OCI Monitoring MCP Server - Oracle MCP Servers

The OCI Monitoring MCP server provides tools for interacting with Oracle Cloud Infrastructure Monitoring service, enabling metric queries, alarm management, and resource monitoring.

Installation

uvx oracle.oci-monitoring-mcp-server

Running the Server

STDIO Transport Mode

uvx oracle.oci-monitoring-mcp-server

HTTP Streaming Transport Mode

ORACLE_MCP_HOST=<hostname/IP address> ORACLE_MCP_PORT=<port number> uvx oracle.oci-monitoring-mcp-server

Available Tools

The server provides the following tools for monitoring:

Tool Name	Description
`list_alarms`	List alarms in the tenancy
`get_metrics_data`	Get aggregated metric data
`get_available_metrics`	List the available metrics a user can query on in their tenancy

Usage Examples

List Alarms

List all alarms in my compartment

Retrieves all configured alarms including their names, states, severity, and trigger conditions.
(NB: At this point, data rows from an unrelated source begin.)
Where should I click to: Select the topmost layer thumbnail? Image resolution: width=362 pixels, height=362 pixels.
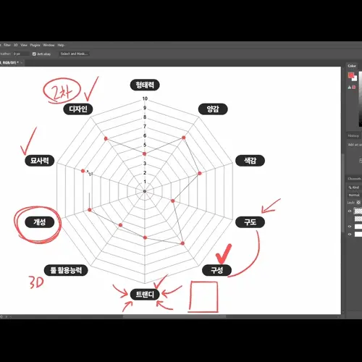(358, 211)
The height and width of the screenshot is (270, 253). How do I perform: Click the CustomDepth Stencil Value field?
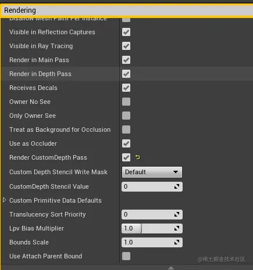click(x=152, y=186)
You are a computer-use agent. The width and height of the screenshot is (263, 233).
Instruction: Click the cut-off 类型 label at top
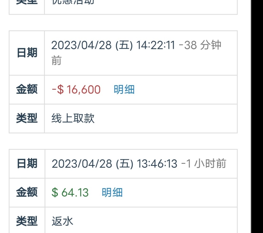27,2
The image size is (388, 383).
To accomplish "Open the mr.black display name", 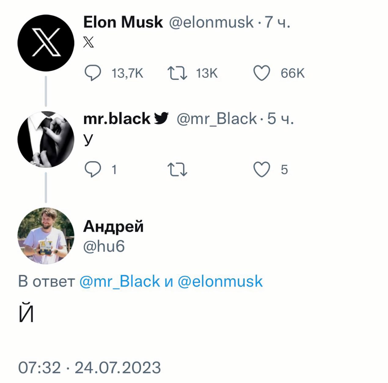I will click(117, 119).
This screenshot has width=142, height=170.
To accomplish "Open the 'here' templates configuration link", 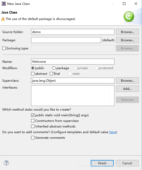I will pyautogui.click(x=113, y=132).
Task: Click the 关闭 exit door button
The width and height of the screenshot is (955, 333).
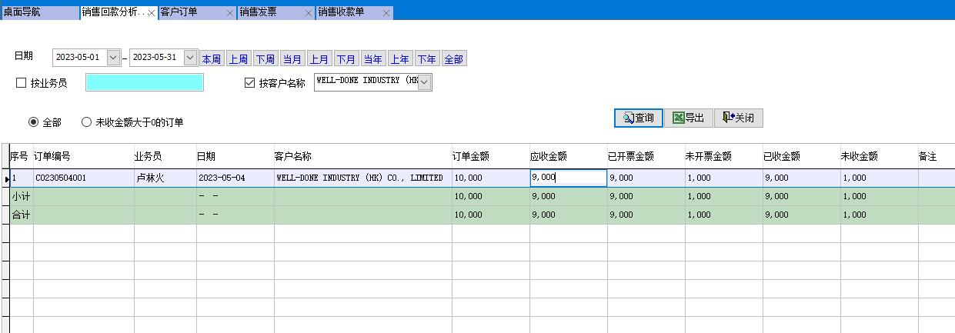Action: (738, 118)
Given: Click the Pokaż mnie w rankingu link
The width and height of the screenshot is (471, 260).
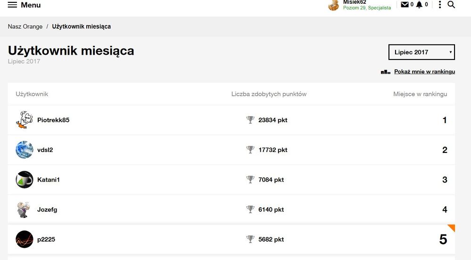Looking at the screenshot, I should coord(424,72).
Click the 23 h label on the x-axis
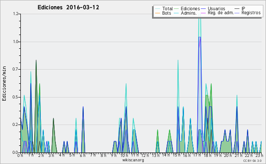The width and height of the screenshot is (266, 164). (x=259, y=155)
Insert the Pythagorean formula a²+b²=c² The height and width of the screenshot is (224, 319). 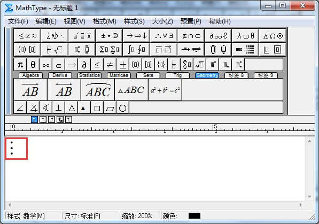[x=165, y=90]
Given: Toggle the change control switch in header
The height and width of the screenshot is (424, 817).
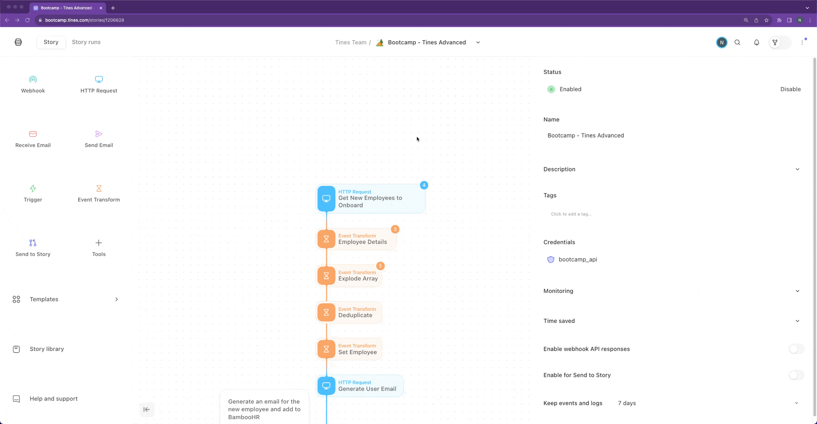Looking at the screenshot, I should [780, 42].
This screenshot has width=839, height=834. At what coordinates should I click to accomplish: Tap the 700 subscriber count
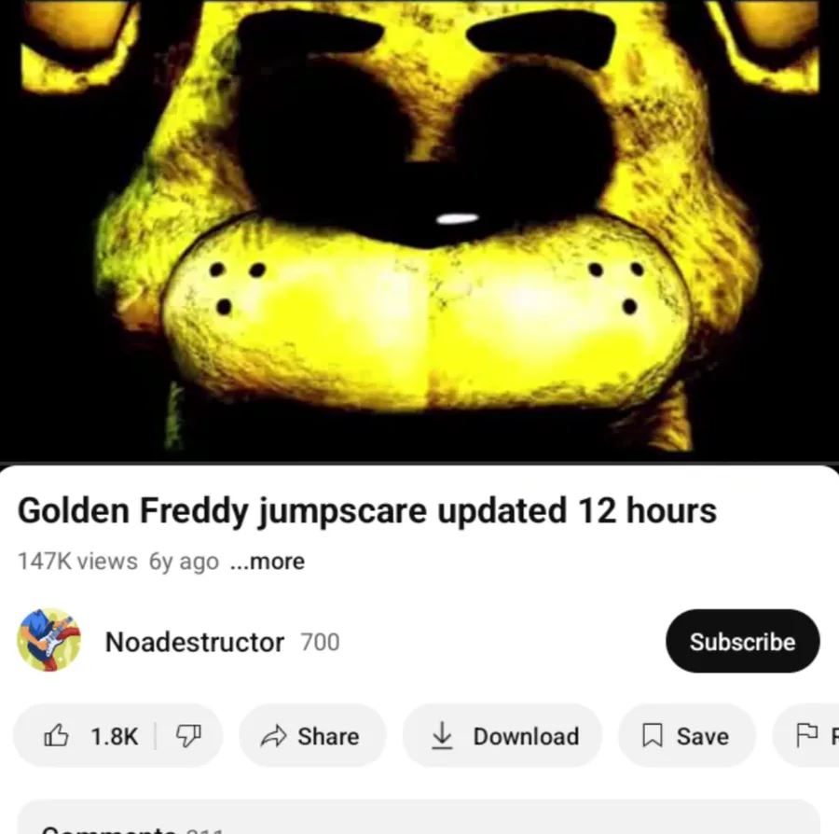[320, 643]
Show me all critical alarms that are firing

Filters alarms by severity and state to identify active issues.

Query Metrics Data

Get CPU utilization metrics for instance ocid1.instance.oc1.phx.example over the last hour

Retrieves aggregated metric data with timestamps and values.

Show disk I/O metrics for my compute instances in the last 24 hours

Queries storage performance metrics for analysis.

Get memory usage statistics for the past week

Retrieves historical metric data for trend analysis.

Discover Available Metrics

What metrics are available for compute instances?

Lists all queryable metrics for specific resource types.

Show me all available metrics in my compartment

Retrieves complete catalog of metrics you can monitor.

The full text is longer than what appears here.